To that end, the agency has been taking public comments on how to best design that system. And arguably one of the best plans was submitted by the Natural Resources Defense Council.

In March of 2013, the NRDC ran its framework through the same computer model that EPA and other government agencies use, which showed the plan would cut carbon emissions up to 24 percent from their current levels by 2020 — the “Moderate” scenarios in the graph above. But since then, a lot of the data from the Energy Information Agency and the Lawrence Berkeley National Laboratory — which NRDC built its proposal on — has been updated. Based on those new numbers, NRDC re-ran its initial projections and added a set of more aggressive targets — the “Ambitious” scenarios above — and found the reduction in carbon emissions could hit 30 percent by 2020. (Or 31 percent if the production tax credit for wind is extended.)

NRDC-targets

CREDIT: Natural Resources Defense Council

Specifically, the “Moderate” scenarios would set an emission rate target of 1,500 pounds per megawatt hour for coal plants, and 1,000 for natural gas plants. That would then ratchet down to 1,200 for coal in 2030. For the “Ambitious” targets, coal would get 1,400 pounds per megawatt hour and natural gas would get 700, and those would ratchet down to 900 and 500 in 2030, respectively.

According to NRDC, they added the Ambitious scenarios because “the cases based on the moderate emission rate targets showed minimal to low compliance costs.” In plain English, when they ran the simulations, meeting the original emissions targets caused the power industry very little pain — which suggests more aggressive targets are entirely do-able.

The really interesting thing the NRDC plan does is it allows each state to take the targets for all of its individual power plants and average them into one overall target for the state. Then, as long as the state’s total emission rate holds to that threshold, it would be in compliance with the plan, even if individual plants were emitting higher or lower than their ostensible targets. Each state’s requirements would also be adjusted according to how much their energy mix relies on coal versus natural gas. How the formulas would work is laid out in NRDC’s report.

The language of the Clean Air Act unfortunately doesn’t allow EPA to do anything as ambitious as a national cap-and-trade system or a carbon tax to cut carbon emissions from existing plants. But the idea behind NRDC’s plan is to mimic the market-friendly forces of those approaches as much as possible within the Clean Air Act’s framework. Power plant operators and industries would not only have the flexibility to mix and match emission rates from various plants to hit the overall target — they would also have plenty of options to pick from in how they reduce emissions. They could change their operating schedules, make more use of energy efficiency, build up their renewable energy capacity, adopt carbon capture technology, or take advantage of other new technologies that allow coal especially to be burned more cleanly.

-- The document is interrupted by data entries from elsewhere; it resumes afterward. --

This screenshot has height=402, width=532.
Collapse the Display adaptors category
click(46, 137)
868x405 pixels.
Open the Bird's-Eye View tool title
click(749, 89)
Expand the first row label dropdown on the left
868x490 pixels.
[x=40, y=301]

States already involved in regional cap-and-trade systems could use those setups to meet their obligations. And experts have also suggested that state-based carbon taxes could be used to comply with EPA’s rules as well.

Right now the White House hopes to cut the country’s overall carbon emissions 17 percent below their 2005 level by 2020, and EPA’s regulations for new and existing power plants are the central part of that push.